The term pemphigus describes a group of autoimmune blistering diseases that are histologically characterized by intraepidermal blisters caused by acantholysis. There are several types of pemphigus foliaceus, such as classic and endemic pemphigus foliaceus, pemphigus erythematosus, pemphigus herpetiformis, and drug-induced pemphigus foliaceus.1

Figure 1. Multiple erosions and
crusted lesions were present on the back.
Figure 2. Subcorneal bulla containing
acantholytic keratinocytes and
neutrophils (H&E, original
magnification ×100).

Drug-induced pemphigus foliaceus in patients treated with penicillamine for rheumatoid arthritis (RA) is well documented in the literature.2 An association between pemphigus foliaceus and RA without penicillamine therapy is rare. We present a case of a patient with a history of RA who developed this bullous disease.

A 67-year-old woman with a 15-year history of seropositive RA presented with widespread skin lesions of 4 weeks’ duration. Confluent scaly crusted erosions on an erythematous base were present on the back (Figure 1), chest, and abdomen. There was no alteration of the mucous membranes. Medical treatment consisted of methotrexate (10 mg weekly), folic acid (5 mg twice weekly), prednisolone (5 mg daily), and ketoprofen (50 mg daily). Routine blood analysis was unremarkable, except for a positive rheumatoid factor. Histologic examination showed a subcorneal bulla containing acantholytic keratinocytes and neutrophils. There was a mild lymphocytic and eosinophilic infiltrate in the papillary dermis (Figure 2).

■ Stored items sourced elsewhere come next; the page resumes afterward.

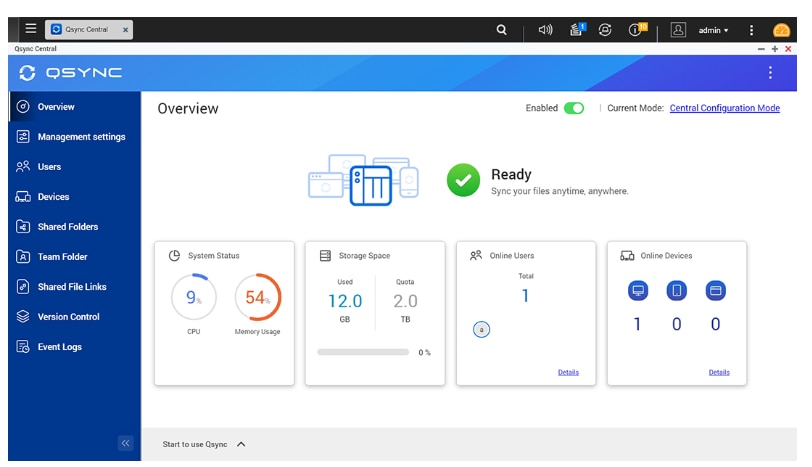Click the storage usage progress bar

[x=362, y=352]
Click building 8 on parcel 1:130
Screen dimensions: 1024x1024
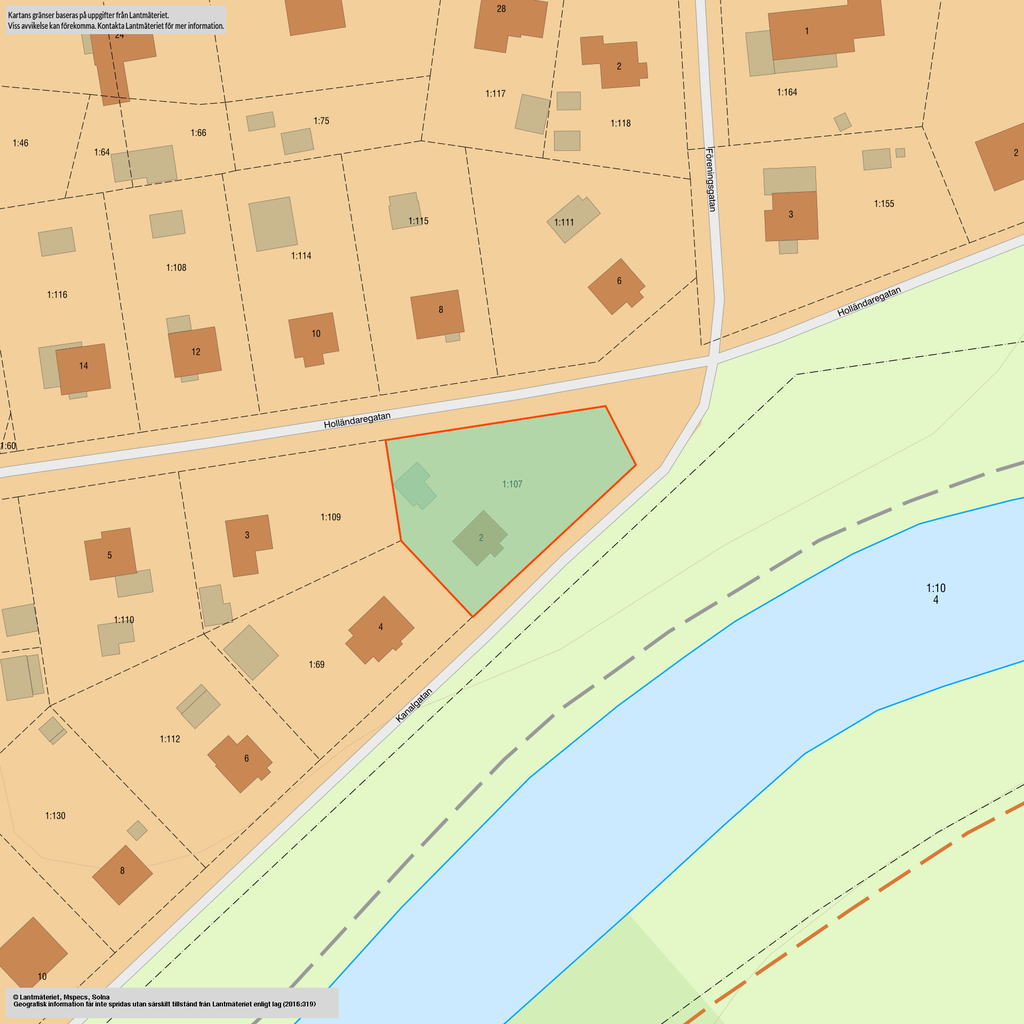(122, 871)
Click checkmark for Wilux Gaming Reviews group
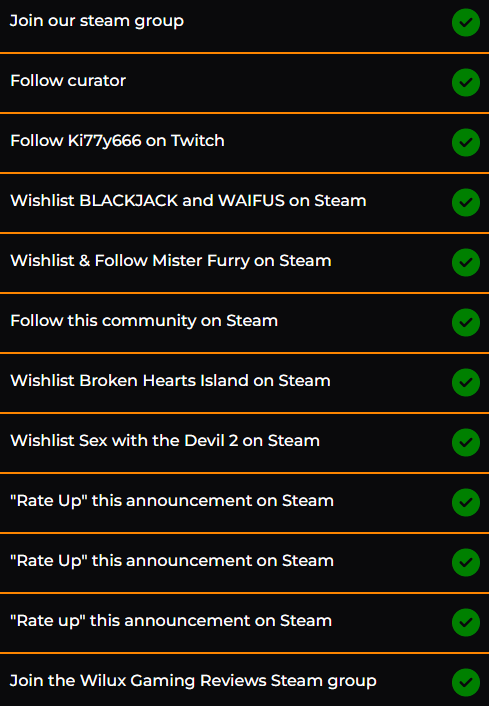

Determination of anti-desmoglein 1 and 3 antibodies was performed by a commercial enzyme-linked immunosorbent assay. Desmoglein 1 antibodies were positive with titers of 30 U/mL (positive, ≥20 U/mL), whereas desmoglein 3 antibody was negative. Thus, a diagnosis of pemphigus foliaceus was established. The polymerase chain reaction ligation-based typing method and the nucleotide sequence was used to examine the protein drought-repressed 4 gene complex, DR4, which tested positive.

Based on a diagnosis of pemphigus foliaceus, the patient’s corticosteroid treatment was changed from 5 mg daily of prednisolone to 40 mg daily of methylprednisolone, leading to marked improvement of the cutaneous lesions. After tapering the steroid dosage over a period of 3 months, no relapse occurred.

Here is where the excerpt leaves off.